Slugs and snails are getting going too. They love asparagus, peas, carrots, echinacea – anything new really! Tui Quash is the most affordable, least toxic slug bait I can find.

At this time of year I pop out with my head torch and do a big old snail squash and slug capture, tossing them into a bucket of limey water as I go (literally lime dissolved in water) where they foam and froth and finish off. Don’t throw them over the fence! Bad karma😉 and besides, they’ll be back.

Removing the mulch further reduces the mollusc load – I leave it off until the soil warms and weather turns.
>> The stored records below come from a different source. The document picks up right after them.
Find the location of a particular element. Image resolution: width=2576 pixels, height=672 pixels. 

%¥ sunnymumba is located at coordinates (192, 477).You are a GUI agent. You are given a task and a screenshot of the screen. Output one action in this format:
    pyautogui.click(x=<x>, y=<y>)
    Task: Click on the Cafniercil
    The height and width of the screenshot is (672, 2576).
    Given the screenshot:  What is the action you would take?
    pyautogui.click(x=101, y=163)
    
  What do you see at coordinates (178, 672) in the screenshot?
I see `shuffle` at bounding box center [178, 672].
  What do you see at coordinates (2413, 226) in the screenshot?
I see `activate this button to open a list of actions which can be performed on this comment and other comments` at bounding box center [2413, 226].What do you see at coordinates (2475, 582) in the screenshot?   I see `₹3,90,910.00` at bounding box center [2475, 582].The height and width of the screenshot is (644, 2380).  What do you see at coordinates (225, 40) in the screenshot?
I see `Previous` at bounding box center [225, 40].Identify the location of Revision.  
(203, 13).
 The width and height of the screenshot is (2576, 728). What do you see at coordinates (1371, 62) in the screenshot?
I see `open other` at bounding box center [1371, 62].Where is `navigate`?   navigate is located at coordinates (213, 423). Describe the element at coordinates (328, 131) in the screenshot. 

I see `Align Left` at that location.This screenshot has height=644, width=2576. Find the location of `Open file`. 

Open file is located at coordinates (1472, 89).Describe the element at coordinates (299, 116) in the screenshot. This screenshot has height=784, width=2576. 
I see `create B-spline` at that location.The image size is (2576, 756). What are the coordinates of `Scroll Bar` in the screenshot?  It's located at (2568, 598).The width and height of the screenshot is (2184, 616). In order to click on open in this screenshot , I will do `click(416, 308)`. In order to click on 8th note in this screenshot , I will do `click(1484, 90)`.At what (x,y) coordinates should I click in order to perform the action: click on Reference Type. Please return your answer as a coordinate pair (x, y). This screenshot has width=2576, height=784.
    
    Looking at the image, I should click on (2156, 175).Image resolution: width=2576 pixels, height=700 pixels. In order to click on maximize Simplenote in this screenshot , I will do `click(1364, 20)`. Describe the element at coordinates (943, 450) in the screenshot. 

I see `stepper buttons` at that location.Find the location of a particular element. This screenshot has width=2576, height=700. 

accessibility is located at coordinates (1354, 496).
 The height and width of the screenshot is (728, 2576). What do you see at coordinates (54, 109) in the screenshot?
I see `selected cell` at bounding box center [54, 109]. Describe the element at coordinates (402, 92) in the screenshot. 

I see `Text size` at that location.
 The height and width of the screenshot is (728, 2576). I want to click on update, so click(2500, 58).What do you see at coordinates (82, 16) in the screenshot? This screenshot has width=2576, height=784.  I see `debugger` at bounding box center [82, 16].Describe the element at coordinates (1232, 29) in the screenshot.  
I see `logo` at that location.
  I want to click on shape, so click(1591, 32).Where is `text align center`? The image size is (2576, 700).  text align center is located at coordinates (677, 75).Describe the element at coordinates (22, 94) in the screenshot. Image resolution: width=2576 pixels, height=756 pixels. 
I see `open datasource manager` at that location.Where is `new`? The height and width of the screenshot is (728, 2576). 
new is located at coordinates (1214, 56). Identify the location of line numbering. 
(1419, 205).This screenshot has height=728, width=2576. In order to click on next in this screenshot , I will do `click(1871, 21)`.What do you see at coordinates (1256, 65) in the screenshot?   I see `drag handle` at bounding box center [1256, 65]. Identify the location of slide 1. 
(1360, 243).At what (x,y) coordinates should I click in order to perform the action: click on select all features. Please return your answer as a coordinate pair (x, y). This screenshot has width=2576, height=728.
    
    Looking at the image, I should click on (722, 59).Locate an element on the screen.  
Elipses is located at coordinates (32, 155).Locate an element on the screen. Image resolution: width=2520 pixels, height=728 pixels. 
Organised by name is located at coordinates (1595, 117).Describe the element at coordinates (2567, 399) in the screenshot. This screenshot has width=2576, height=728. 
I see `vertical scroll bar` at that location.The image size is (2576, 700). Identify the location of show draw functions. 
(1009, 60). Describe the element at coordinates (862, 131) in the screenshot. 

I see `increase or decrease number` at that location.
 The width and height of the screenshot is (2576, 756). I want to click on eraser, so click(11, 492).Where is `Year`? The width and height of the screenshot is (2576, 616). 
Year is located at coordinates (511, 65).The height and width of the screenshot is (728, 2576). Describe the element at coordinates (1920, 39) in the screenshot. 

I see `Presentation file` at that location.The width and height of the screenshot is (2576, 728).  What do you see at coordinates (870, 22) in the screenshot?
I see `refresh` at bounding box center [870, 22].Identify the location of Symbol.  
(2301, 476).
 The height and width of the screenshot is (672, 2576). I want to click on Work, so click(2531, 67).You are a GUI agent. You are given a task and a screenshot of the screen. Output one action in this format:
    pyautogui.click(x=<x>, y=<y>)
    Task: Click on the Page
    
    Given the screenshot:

Divide and plant herb companions

Thyme flowers are much loved by the bees
Thyme is an excellent edging plant

Plant out chives, thyme, oregano, sage, rosemary, lavender and any other perennial herbs you need. Not only are they dinner and cuppas and medicine, but they’re all such good landscaping plants! Evergreen perennials ease the gardeners life – standing guard over bare, wintery soils that’d otherwise need mulching.

  • Sage is one of my dessert island herbs …. so tasty and such an effective, easy sore throat treatment to have on hand. Her grey, textured leaves are a sweet foil that offsets other plants.
  • Thyme, chives and oregano make excellent edge plants en masse – oregano the best of the 3 at beating out incoming weeds.
  • Rosemary is an awesome bee plant and wind shelter
  • Lavender is one plant you just cant have enough of – pretty flowers for bees and bugs and humans to eat and enjoy.